_EXERCISE GOAL_. The records below must be output exactly, without pictures.

_ENTRIES SHOWN_.
--- --- ---

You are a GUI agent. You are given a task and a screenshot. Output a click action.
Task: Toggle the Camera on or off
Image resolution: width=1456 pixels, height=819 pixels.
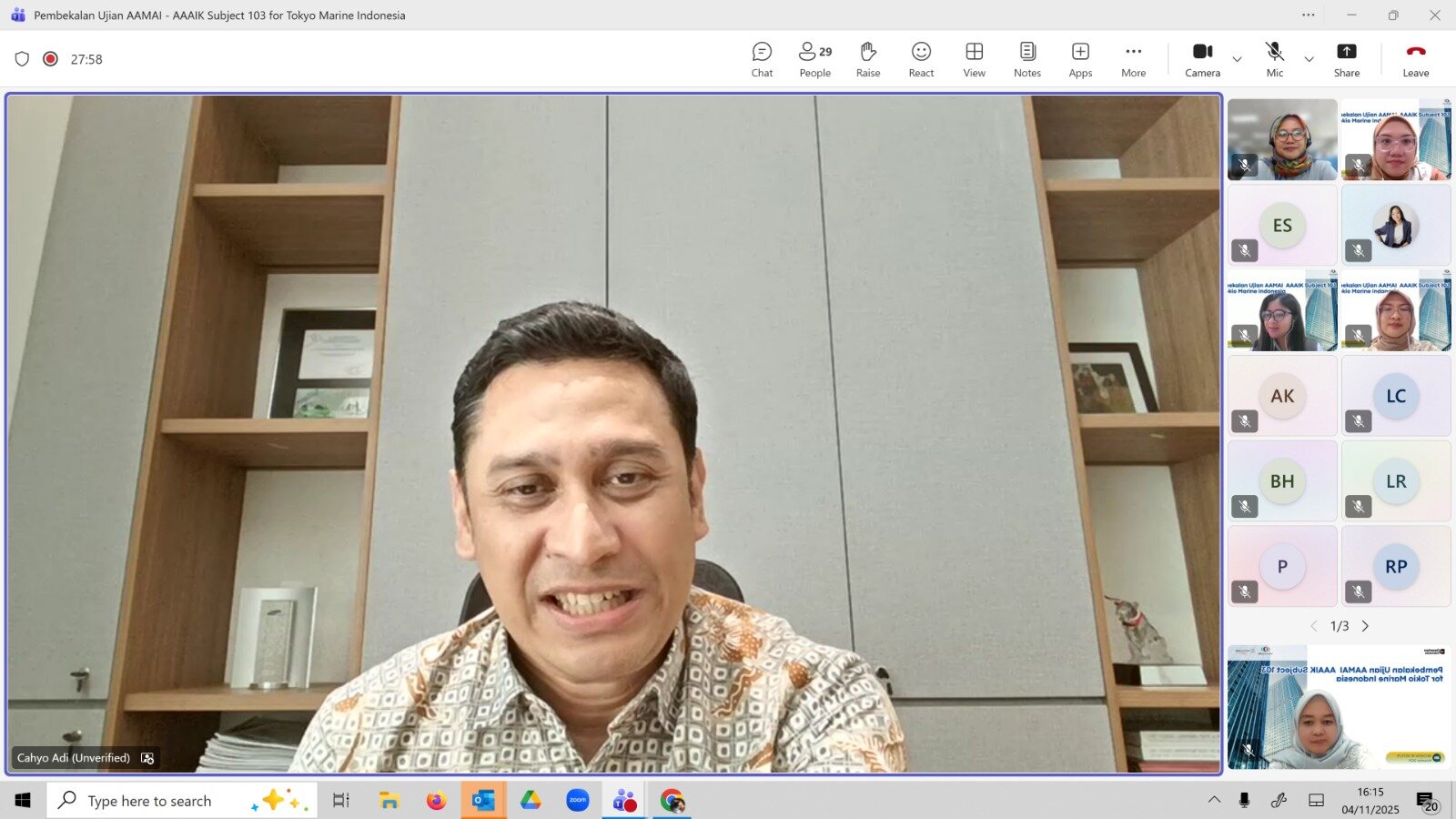coord(1202,60)
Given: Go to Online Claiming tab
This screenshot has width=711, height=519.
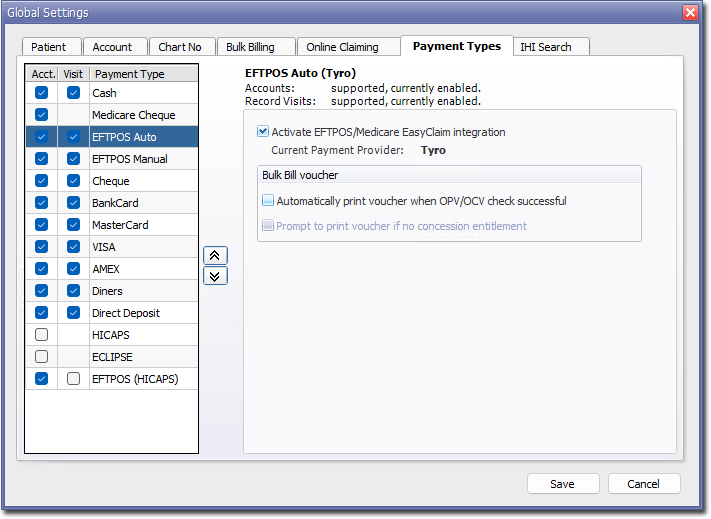Looking at the screenshot, I should click(x=342, y=47).
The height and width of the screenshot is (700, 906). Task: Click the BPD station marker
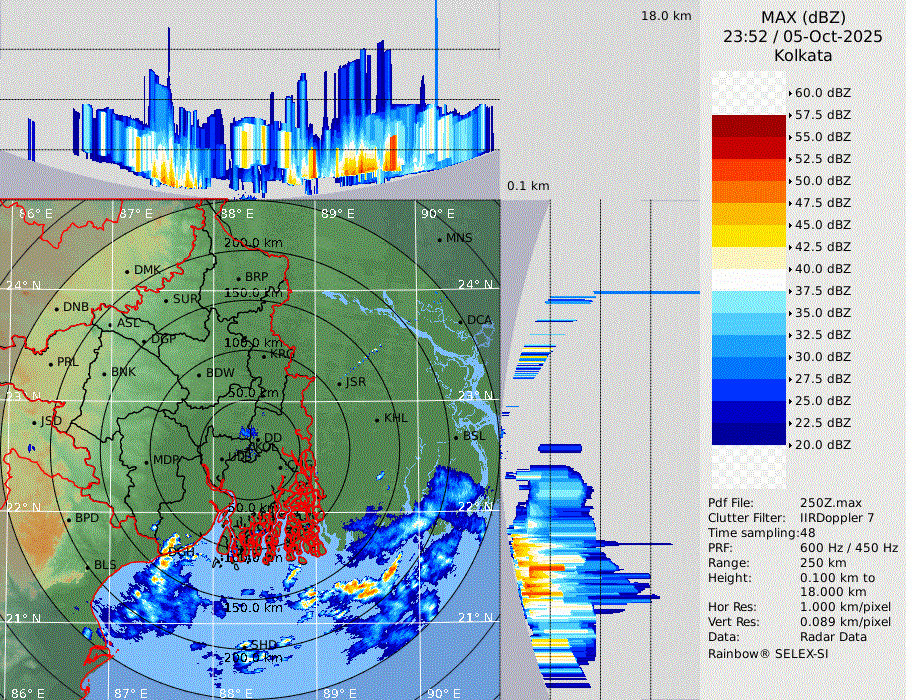69,519
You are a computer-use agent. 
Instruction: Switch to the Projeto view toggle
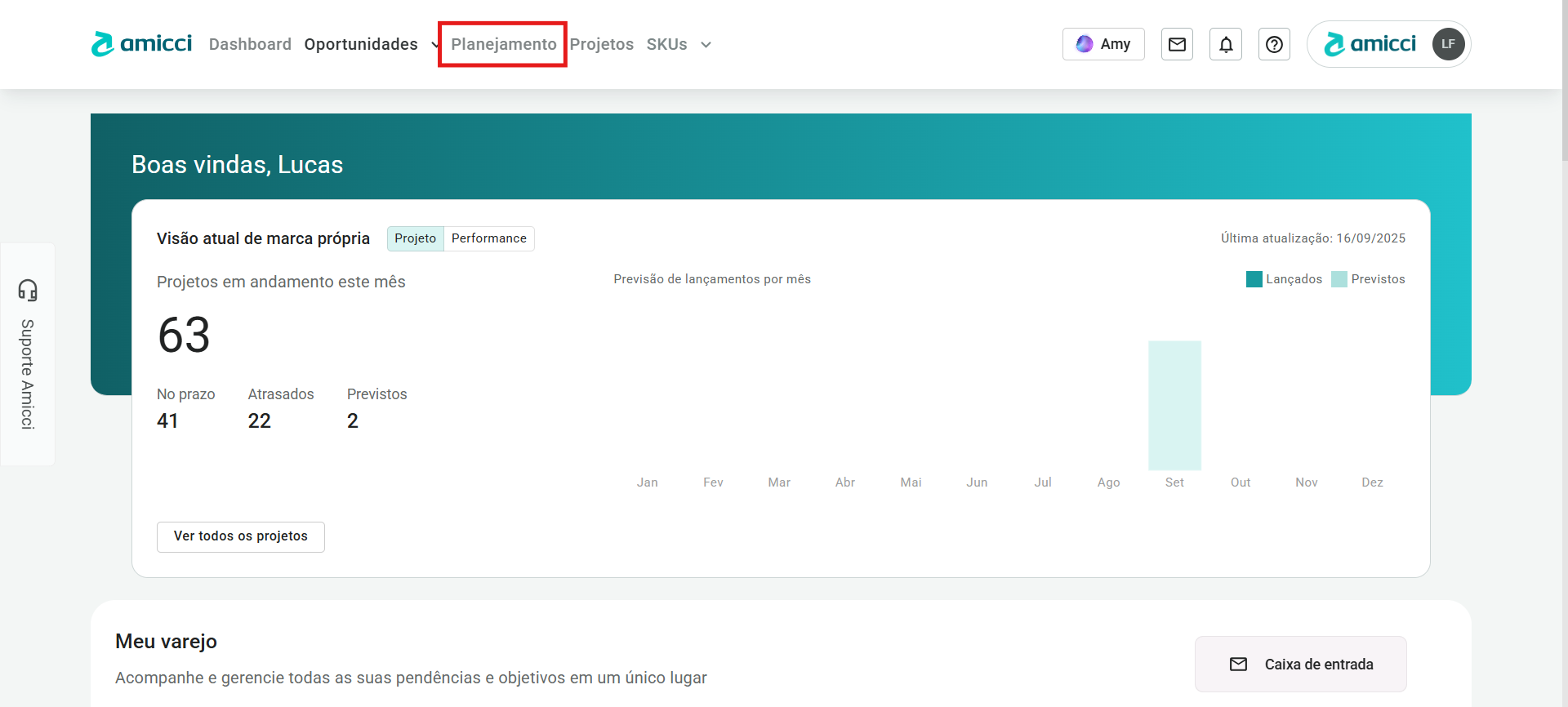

--- --- ---

_SOLUTION TO THE PROBLEM_.
You are a GUI agent. You are given a task and a screenshot. Output a click action.
Task: Toggle the Camera on or off
Image resolution: width=1456 pixels, height=819 pixels.
coord(1202,60)
Given: Go to Online Claiming tab
This screenshot has width=711, height=519.
Looking at the screenshot, I should click(x=342, y=47).
The height and width of the screenshot is (700, 906). Task: Click the BPD station marker
69,519
You are a computer-use agent. 
Instruction: Switch to the Projeto view toggle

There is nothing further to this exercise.